(Extrait choisi)

C’est un don précieux que la République offre à un peuple, quand elle le rassemble, silencieusement, durant une fraction d’instant. Face à la douleur inexprimable, le silence assigne des limites : il interdit le bavardage inutile, le manque de retenue d’une émotion facile. Ce sacre du temps rend à la mémoire sa force de renouvellement, sa capacité à puiser dans le passé l’énergie qu’il faut pour féconder un avenir meilleur.
Cette minute tissée de respect et de recueillement emprunte aussi à la musique ses pauses, ses silences, ses contrastes. C’est après le fracas des armes, après la tempête, le calme qui honore les morts et apaise les vivants, l’invisible et fragile valse à mille temps d’une fraternité retrouvée, ciment de l’âme d’un peuple unifié au-delà de sa diversité.
La signification de cette indispensable et sobre minute n’est pas spontanément comprise. Elle demande le temps long de l’histoire pour être transmise, la persévérance patiente qui favorise l’épanouissement d’un enfant, l’accompagnement vigilant d’une société toute entière pour le conduire sainement à l’estime de soi et l’estime d’autrui qui le préserveront de vouloir se détruire et d’être fasciné par le meurtre.
C’est pourquoi le silence ne peut plus être le privilège de qui s’adonne à la recherche ou à la méditation. S’offrant si intensément à tous pendant une minute, ce silence-là contient une richesse qu’il est juste de redistribuer : il peut, en effet, s’apprendre et s’expérimenter comme un bienfait, pour le corps et l’esprit, aussi naturel que l’air et l’eau, qui nous sont nécessaires pour vivre et survivre.
C’est pourquoi un lieu de silence n’est pas superflu, il indique tout simplement qu’on peut parler moins haut, qu’être tranquille ne signifie pas qu’on n’existe plus, que la réflexion a besoin de sérénité, qu’un devoir est mieux réalisé hors d’un casque-audio, que les oreilles s’en portent mieux pour entendre et pour écouter, pour s’entendre et s’écouter à plusieurs.
La minute de silence sera alors vraiment perçue comme elle doit l’être : non comme un symbole éphémère dont on peut se moquer, mais comme le signe d’une civilisation durablement respectable, parce que soucieuse de partager ses valeurs les plus profondes.

(Consigne) Mettez à jour le texte sur la minute de silence en le reprenant en commençant par « C’est pourquoi le » et en allant jusqu’à « s’écouter à plusieurs. », avec « baladeur » à la place de « casque-audio ».

(Jeu de données)

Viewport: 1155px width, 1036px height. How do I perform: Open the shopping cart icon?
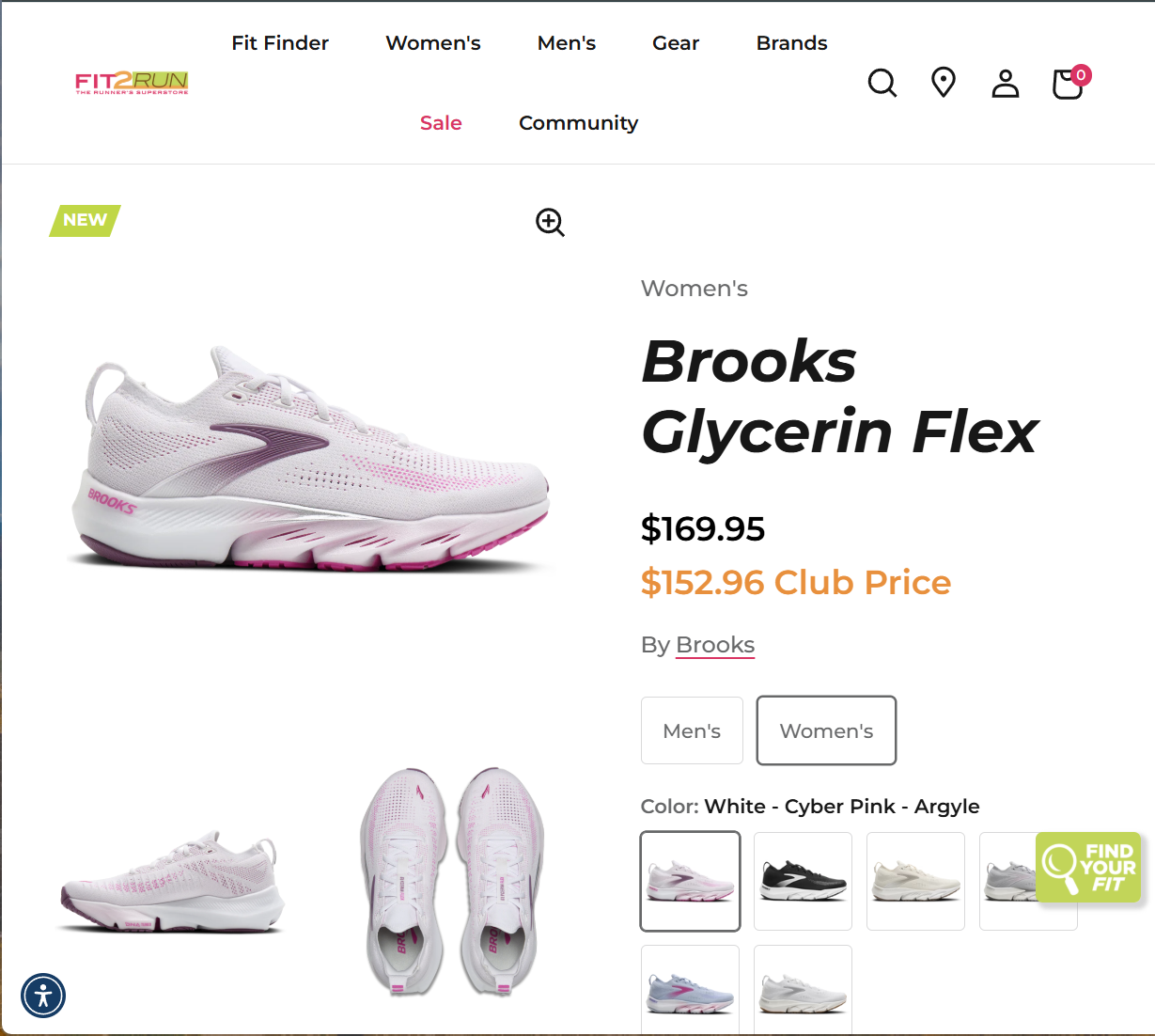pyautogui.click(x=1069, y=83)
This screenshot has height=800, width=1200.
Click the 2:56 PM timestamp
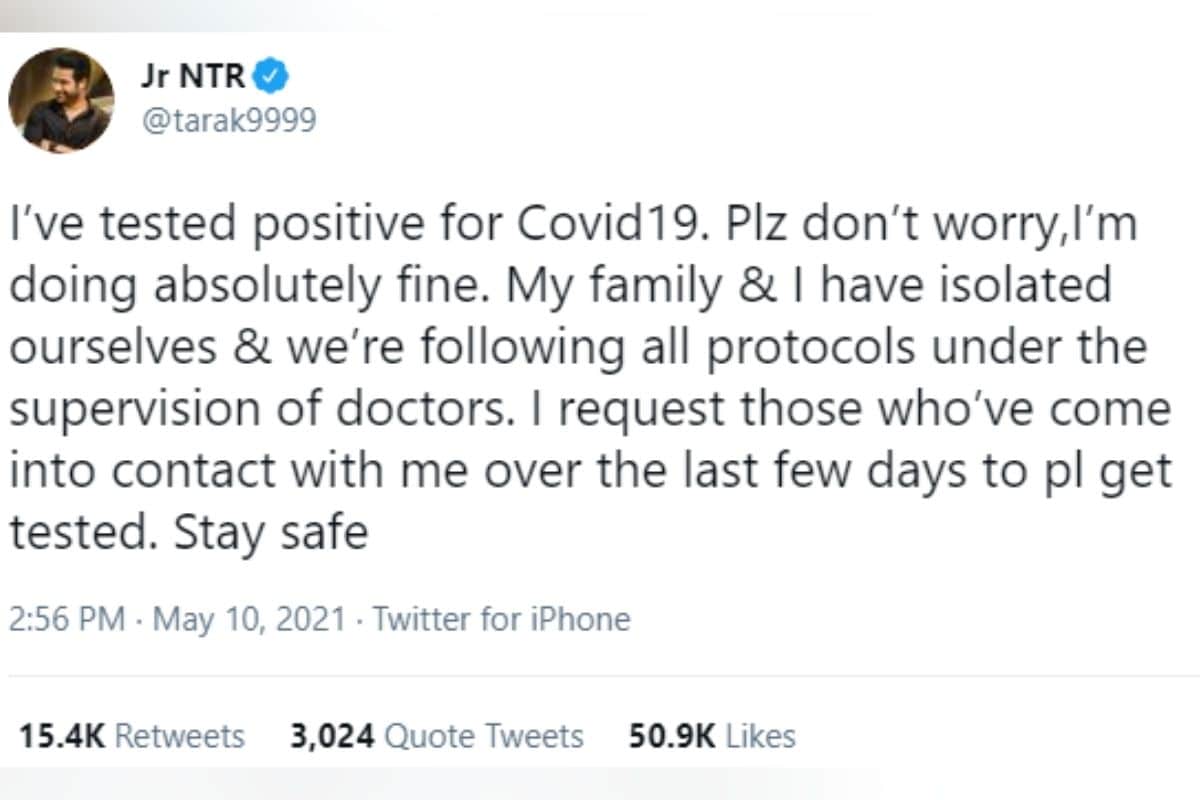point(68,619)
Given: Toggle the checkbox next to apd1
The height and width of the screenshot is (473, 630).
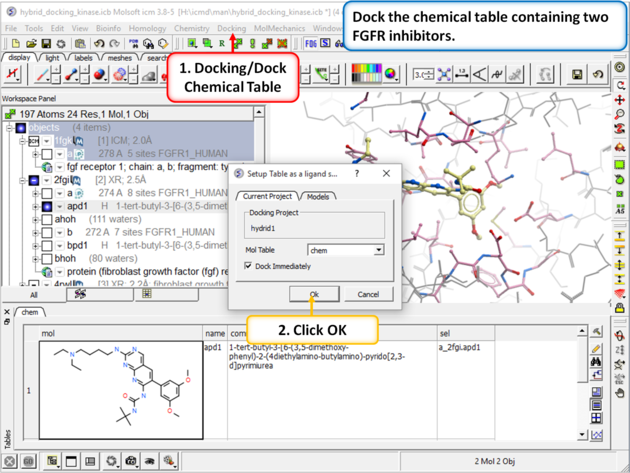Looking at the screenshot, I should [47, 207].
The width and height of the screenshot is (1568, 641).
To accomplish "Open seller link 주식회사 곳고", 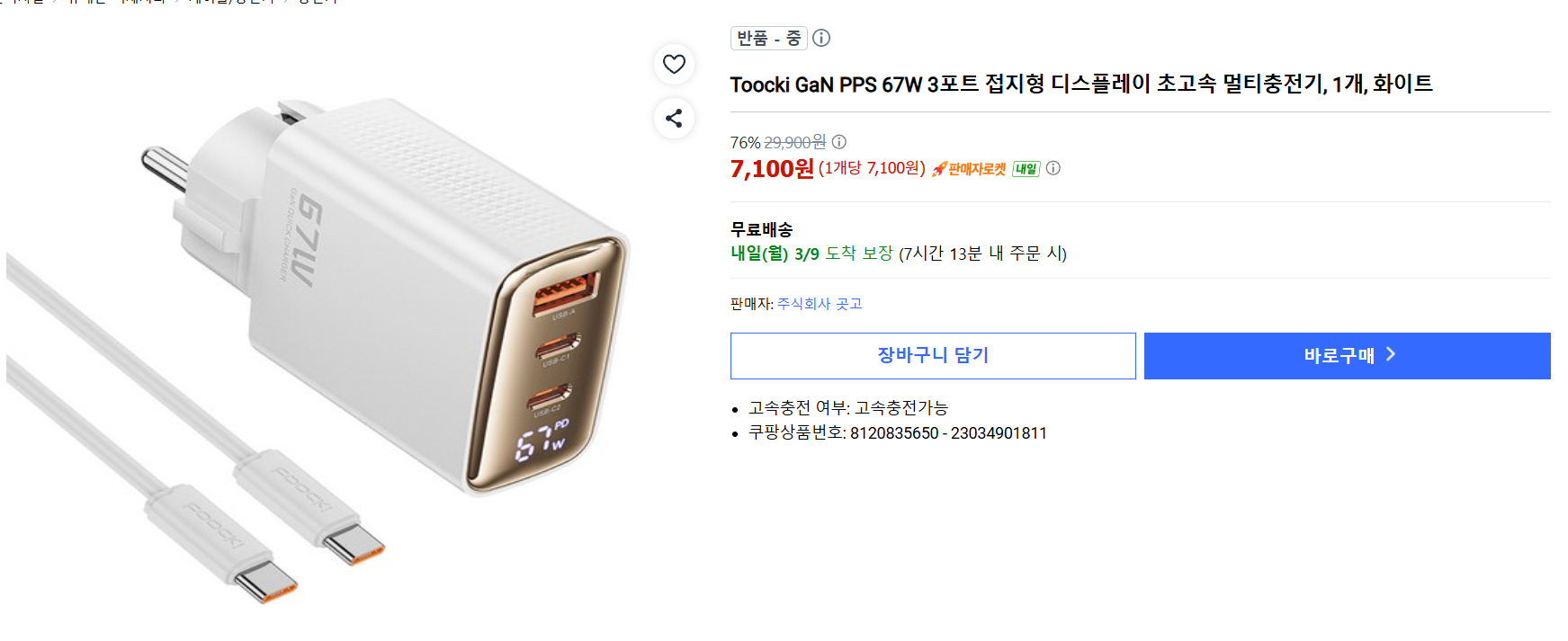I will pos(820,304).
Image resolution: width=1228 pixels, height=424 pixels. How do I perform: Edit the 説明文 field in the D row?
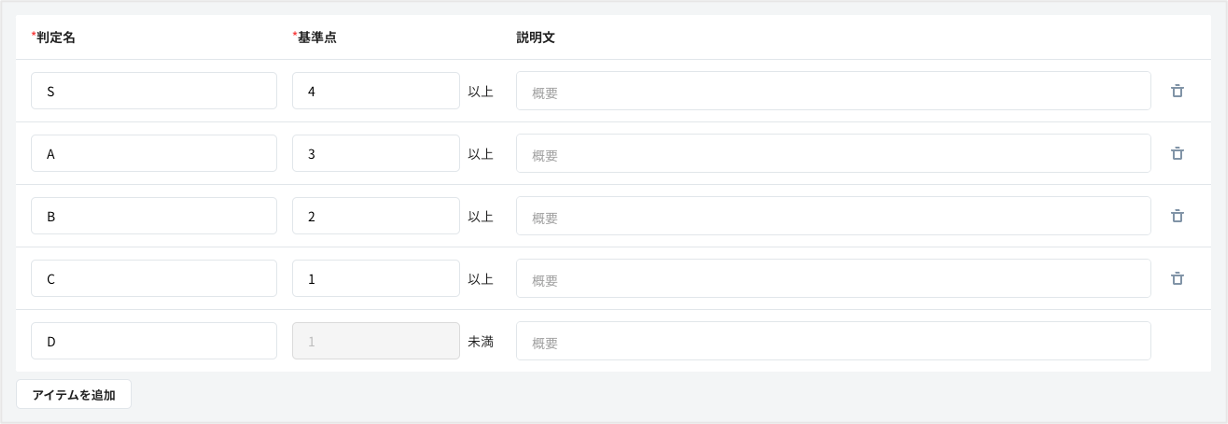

(Réponse attendue)
C’est pourquoi le silence ne peut plus être le privilège de qui s’adonne à la recherche ou à la méditation. S’offrant si intensément à tous pendant une minute, ce silence-là contient une richesse qu’il est juste de redistribuer : il peut, en effet, s’apprendre et s’expérimenter comme un bienfait, pour le corps et l’esprit, aussi naturel que l’air et l’eau, qui nous sont nécessaires pour vivre et survivre.
C’est pourquoi un lieu de silence n’est pas superflu, il indique tout simplement qu’on peut parler moins haut, qu’être tranquille ne signifie pas qu’on n’existe plus, que la réflexion a besoin de sérénité, qu’un devoir est mieux réalisé hors d’un baladeur, que les oreilles s’en portent mieux pour entendre et pour écouter, pour s’entendre et s’écouter à plusieurs.